Dans l'article sur l'affaire Lagarde, citez tel quel le passage compris entre « Le mandat de » et « FMI en juillet. », ces deux bornes incluses.

EXTRAIT DE PAGE:

::::::

Le mandat de directrice générale du Fonds monétaire international sera-t-il jalonné par une enquête pénale ? La décision de la commission des requêtes de la Cour de justice de la République rendra sa décision jeudi. Elle doit statuer sur la demande formulée le 10 mai par le parquet général de la Cour de cassation, qui avait reproché à Christine Lagarde le choix d’avoir préféré un arbitrage, en 2007, en faveur de Bernard Tapie dans la vente litigieuse d'Adidas par le Crédit Lyonnais en 1993.
Le procureur Jean-Louis Nadal préconise une procédure pour "abus d'autorité" contre l'ex-ministre de l'Economie, passée à la tête du FMI en juillet.
La Cour a dû reporter sa décision, qui devait être donnée au préalable le 8 juillet dernier, après qu'"un des membres de la commission des requêtes ait fait connaître tardivement qu'il était dans l'obligation de se récuser". Il s’agissait de Laurence Fradin, épouse de Pierre Joxe - ancien ministre socialiste sous Mitterrand et ancien président de la Cour des Comptes -.

::::::

DONNÉES FOURNIES:

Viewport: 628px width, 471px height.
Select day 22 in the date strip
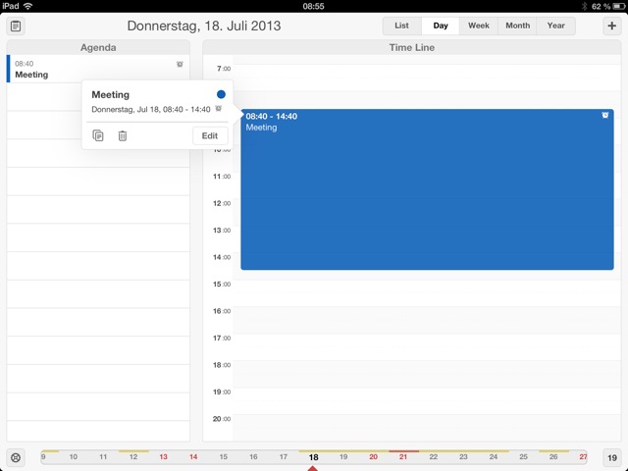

::::::

RÉPONSE:
Le mandat de directrice générale du Fonds monétaire international sera-t-il jalonné par une enquête pénale ? La décision de la commission des requêtes de la Cour de justice de la République rendra sa décision jeudi. Elle doit statuer sur la demande formulée le 10 mai par le parquet général de la Cour de cassation, qui avait reproché à Christine Lagarde le choix d’avoir préféré un arbitrage, en 2007, en faveur de Bernard Tapie dans la vente litigieuse d'Adidas par le Crédit Lyonnais en 1993.
Le procureur Jean-Louis Nadal préconise une procédure pour "abus d'autorité" contre l'ex-ministre de l'Economie, passée à la tête du FMI en juillet.